Jon MacManus was doing a 500-piece puzzle in Lake City Sunday night. Looking at all of the pieces scattered on the table helped him put his recent feat in perspective.
On Saturday, MacManus climbed his 637th 13,000-foot peak in Colorado, completing his quest to climb every thirteener in the state 41 years after he began.
“It was a big puzzle,” he said. “It gave me an idea how daunting of a task this was.”
The puzzle didn’t even have as many pieces as there are 13,000-foot peaks, all of which required a lot more effort than putting a couple pieces together.
MacManus completed the quest by climbing an unnamed 13,034-foot peak north of Creede near Rat Creek on Saturday with over 20 of his friends.
When he looked at the mountains left on his list about four years ago, he said all of the remaining climbs were really hard, except for unnamed mountain he called Rat Creek Peak. So he saved that for last so he could share the experience.
“It was awesome,” he said. “It worked out the way I wanted.”
MacManus, who’s 69, began the adventure when he was 28 and living in Denver. He said he went up I-70 with his boss and climbed unnamed 13,215 peak. His boss had already climbed all of the state’s fourteeners and was working on climbing the state’s 100 highest peaks.
The two climbed together and his boss eventually climbed the state’s 200 highest peaks.
MacManus followed his lead and when he climbed Mount Wilson and El Diente, he finished climbing all of the state’s fourteeners, its 100 highest and its 200 highest peaks in the same day.
He said the most peaks he climbed in a single year was more than 125.
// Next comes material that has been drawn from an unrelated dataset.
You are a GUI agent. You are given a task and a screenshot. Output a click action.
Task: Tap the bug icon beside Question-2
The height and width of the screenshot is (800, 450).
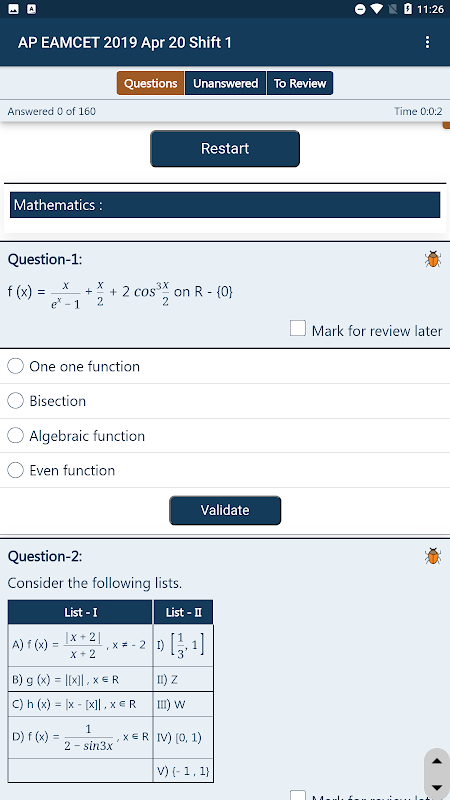point(433,556)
While it may have taken MacManus 41 years to climb every thirteener, he also took a lot of breaks in that time. He got into ultra running for a time and started the Run Through Time marathon in Salida. He’s lived in the Salida area for the last 18 years. He’s also climbed lots of mountains that weren’t on the list in that time. This year he climbed Utah’s tallest peak, Kings Peak, 13,527, and also climbed some mountains in Montana.
About 8 or 9 years ago he looked at his list of thirteeners and realized he had 250 left. “I thought, I’ve got to get on this,” he said. “And I started bagging them.”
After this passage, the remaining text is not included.